This story is reproduced by kind permission of Caymannetnews at http://www.caymannetnews.com
The multi-billion dollar banking industry, as part of the ever-burgeoning financial sector, is one of the twin pillars of the Cayman Islands economy and is the foundation of the islands' renown as the world's fifth largest financial centre.
According to information from the Monetary Authority, at June 2000, total assets of the banks stood at US $747.6 billion, a near 50 percent growth over the 1996 figure of US $497 billion.
The sector is comprised of 31 Category A banks - licensed to conduct business within and outside the Cayman Islands - 418 Category B banks, which are not licensed to take deposits from persons resident here or invest in asset which represents a claim on persons resident in the islands, and 15 Category B Restricted banks. In addition, there are 116 licensed Trusts - 54 unrestricted and 62 restricted.

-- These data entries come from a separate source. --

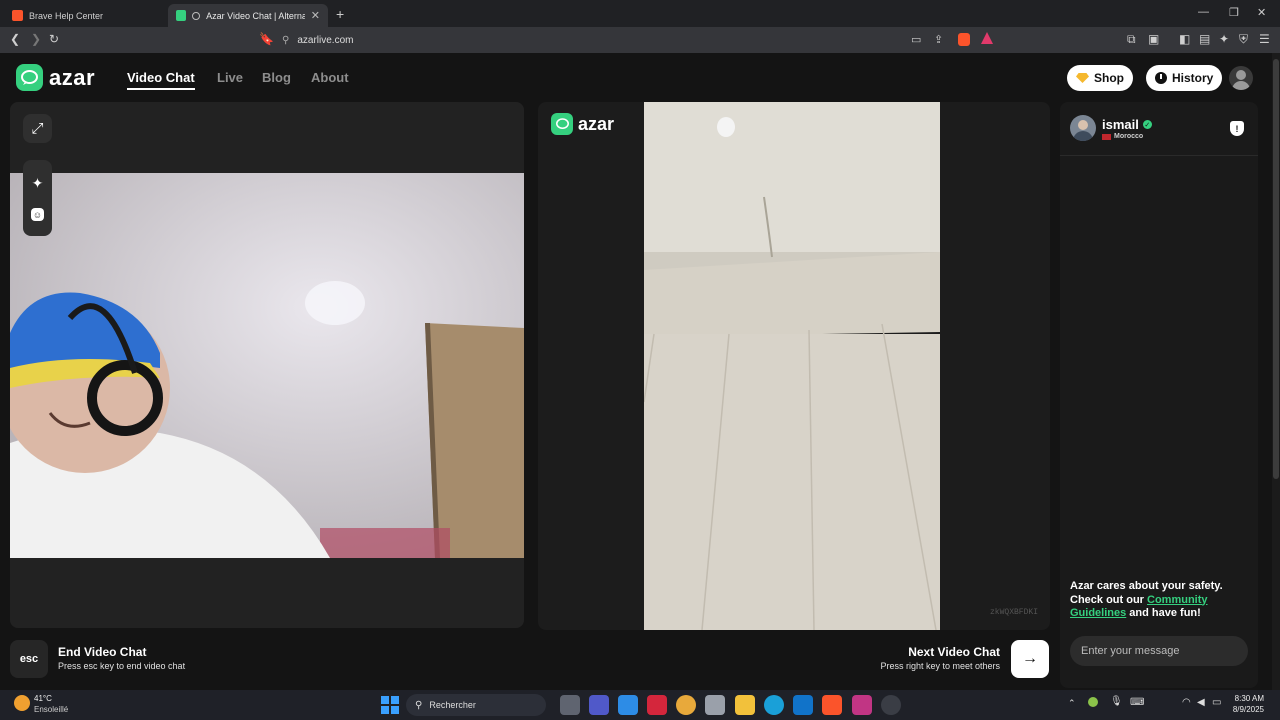 The image size is (1280, 720). Describe the element at coordinates (36, 39) in the screenshot. I see `forward-icon: ❯` at that location.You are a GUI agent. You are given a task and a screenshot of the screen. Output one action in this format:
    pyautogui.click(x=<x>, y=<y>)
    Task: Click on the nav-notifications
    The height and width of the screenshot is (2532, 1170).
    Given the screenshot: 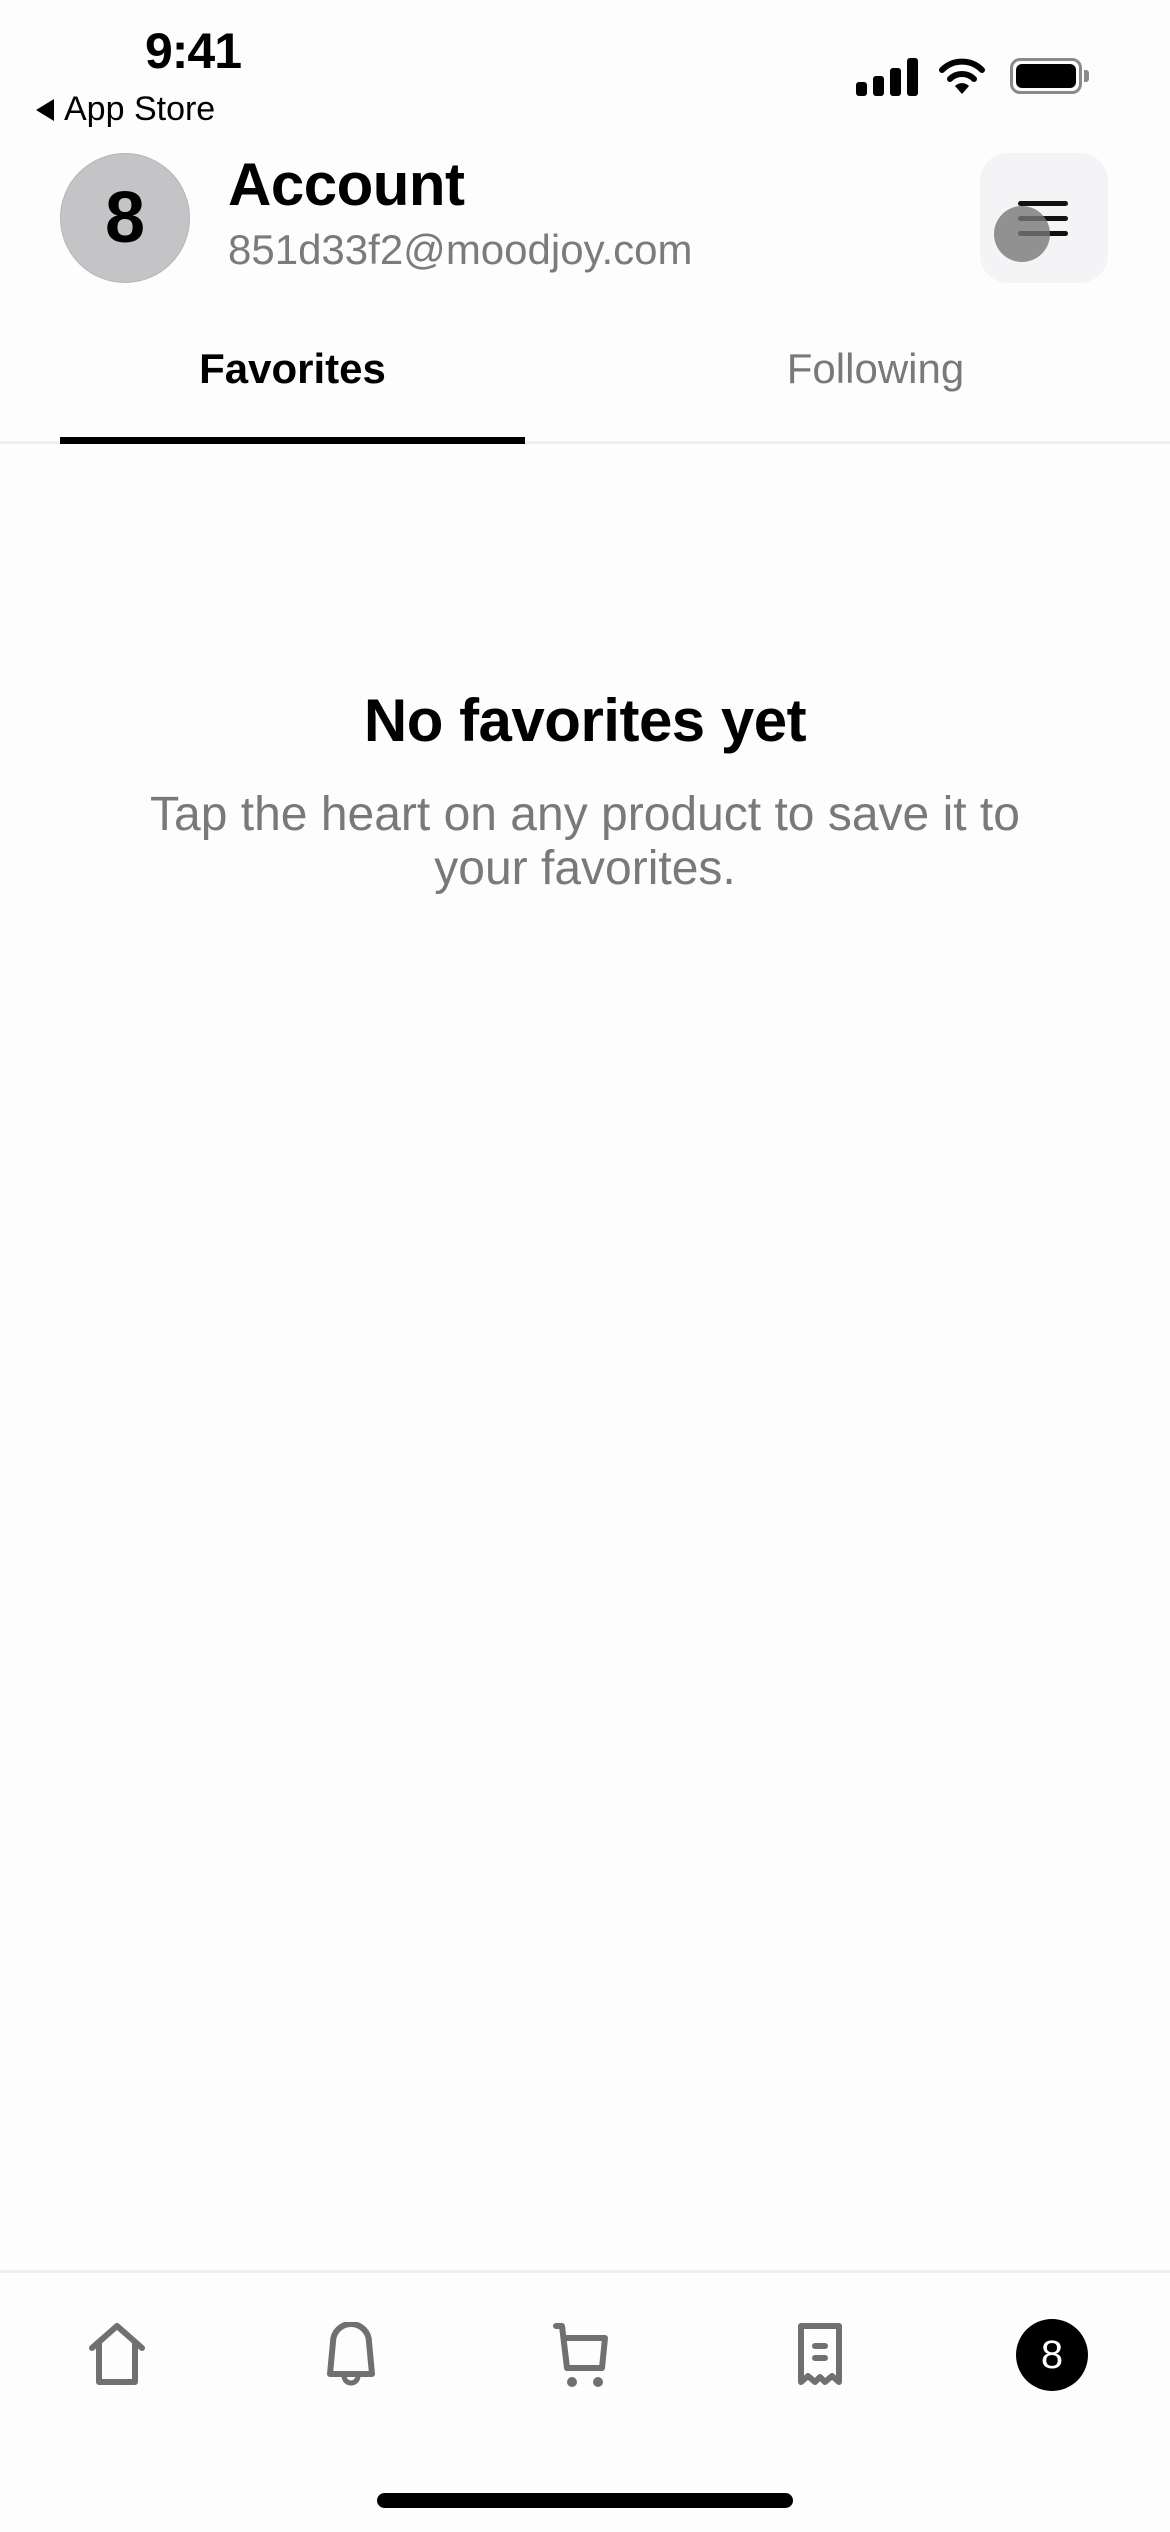 What is the action you would take?
    pyautogui.click(x=351, y=2355)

Given its size and importance to the local economy, many have long argued that the banking sector's contribution to the public purse and to the development is far from what it could, or should be. Time and again, indigenous entrepreneurs, particularly small businesses, have expressed frustration in accessing loans at reasonable rates from the Class A banks.
A primary source of the frustration has been the fact that banks here operate with a prime rate, usually one percent above that in the US . But the further rub is that mortgage rates are usually three percent above the local prime rate.
Whereas average income earners in the US can access residential mortgages between 6.5 and 7.25 percent, the avergae Caymanian, especially young, first-time home buyers are hard pressed to afford a mortgage at 12 and 13 percent.
Readers will recall that last year, local banks, in a cartel-like move, increased interest rates on short and long term funds, in response to a hike in short term in the United States. This prompted a private members motion by Mr. McKeeva Bush, calling on governmnet to meet with the banks to discuss cushioning the impact of the increase on their customers.
This followed an earlier motion brought by Mr. John Jefferson requesting that Government should take steps to meet with the commercial banks offering mortgage financing in order to negotiate preferred interest rates for Caymanian owner-occupied homes.
In the local business sector, however, frustration with the banks continues and involves more than just interest rates. The majority of the top positions in the sector are not held by Caymanians, and qualified Caymanians returning home find a glass ceiling blocking their attempts to reach middle and upper management level in many of these institutions.
One can point to the sector's award of scholarships and contribution to community projects as evidence of their corporate care. When compared to scholarships offered by the six big accounting firms, however, it would seem that more could certainly be expected from the banks.
It has also been argued that Government should look to allowing all Class B banks - who want - to lend locally, thereby making more money available to sustain and diversify the local economy.
The new Government has promised that in its efforts to increase revenue, there will be no additional taxes on consumers. In the same vein, it has indicated that it will look to the financial sector for help.
Currently, the annual licence fee for Category A banks is $80,000 and $15,000 for those in Category B. As one financial analyst puts it, figures like the latter represent a mere fraction of the annual residential rental paid to expatriate managers of some of these very banks.
In other territories with or without offshore financial centres, banks are taxed based on a percentage of their profits.
Perhaps the time has come, for Government to consider a revision of the level of revenue raised from the banking sector. The community is certainly looking for a greater contribution in return for the personal and corporate safe haven they now enjoy.